Despite this existential (and literal) transience, the duo eventually makes their way, at the film’s end, to New Orleans. This excursion not only involves some of the most decadent scenes in Easy Rider, but some of the most visually shocking as well. When Billy and the Captain enter the cemetery and first take LSD with the two prostitutes they’ve picked up, nothing seems to be amiss — the lighting and angle of the camera almost make the scene look like a bad public service announcement on the dangers of drug use. What follows, however, is anything but conventional cinema; super-fast edits, jarring sound effects, Catholic prayers and shots of the Virgin Mary attempt to replicate the sensation of a ‘bad trip’ for the audience. What we see is what the characters are supposed to be experiencing — a level of subjectivity more common to French Impressionist cinema than within the conventions of Hollywood.

The films closing scene is also very visually startling, in addition to it being narratively curious. Almost without warning and within only two minutes of screen time, both Billy and the Captain are shot down on the road by a shotgun-wielding man in a truck. This final episode in the story of the travelers is not only narratively idiosyncratic — no falling action or conclusion with a happy ending — but provides an interesting visual metaphor. After Billy is shot, the Captain circles back aid his dying friend. Right before he leaves to get help, the Captain removes his jacket and covers Billy with it, leaving an image of the American flag lying face-up on his body.

This moment, in which the flag, which is supposed to be protecting the hippie motorcyclist, is the same flag that the man in the truck uses to justify his hatred, is rife with maudlin irony. Even though the American flag looks the same to both men, there is a great difference in opinion over what it really stands for. On one side is exceptionalism and the American dream; on the other is the death of that dream, where progress is no longer — as American sociologist Robert Nisbet explains it — an “unalterable destiny with our civilization as the essence” (“Foreign Policy and The American Mind”, Commentary, September 1961).

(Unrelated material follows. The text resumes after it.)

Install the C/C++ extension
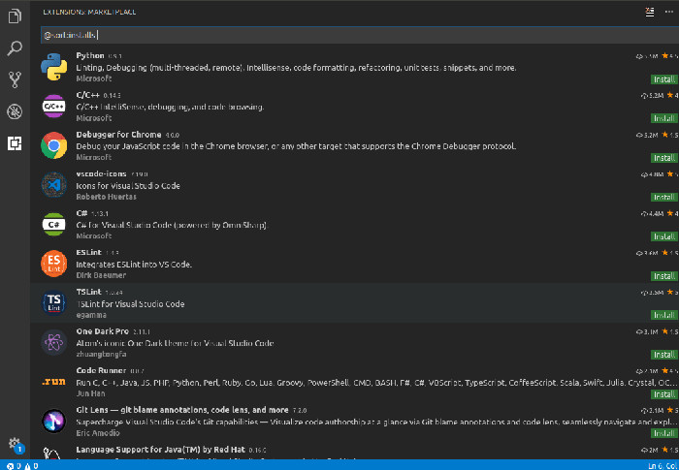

Dennis Hopper’s Easy Rider was the filmic signifier for a new ideological structure that began to congeal in 1960s America, a mode of thought that would be met with resistance by the ‘Establishment’. It was also the sign, along with movies like Arthur Penn’s Bonnie and Clyde (1967) and Mike Nichols’ The Graduate (1967), for a new era in American moviemaking. An era not about perpetuating the antiquated ideals of a nation through the medium of film, or upholding the status quo through conventional techniques. With a little bit of hand-wringing over who is ‘really right’ (for good measure), Easy Rider took the position that Tocqueville’s assessment had fallen short in the second half of the 20th century. It showed not a seedy underbelly of America, but a frustrated ‘other half’ expressing itself though an unconventional narrative, soundtrack and visual composition. Through the antics of Billy and the Captain we can see what happens to the American dream deferred — first it dries, like a raisin in the sun; then it explodes.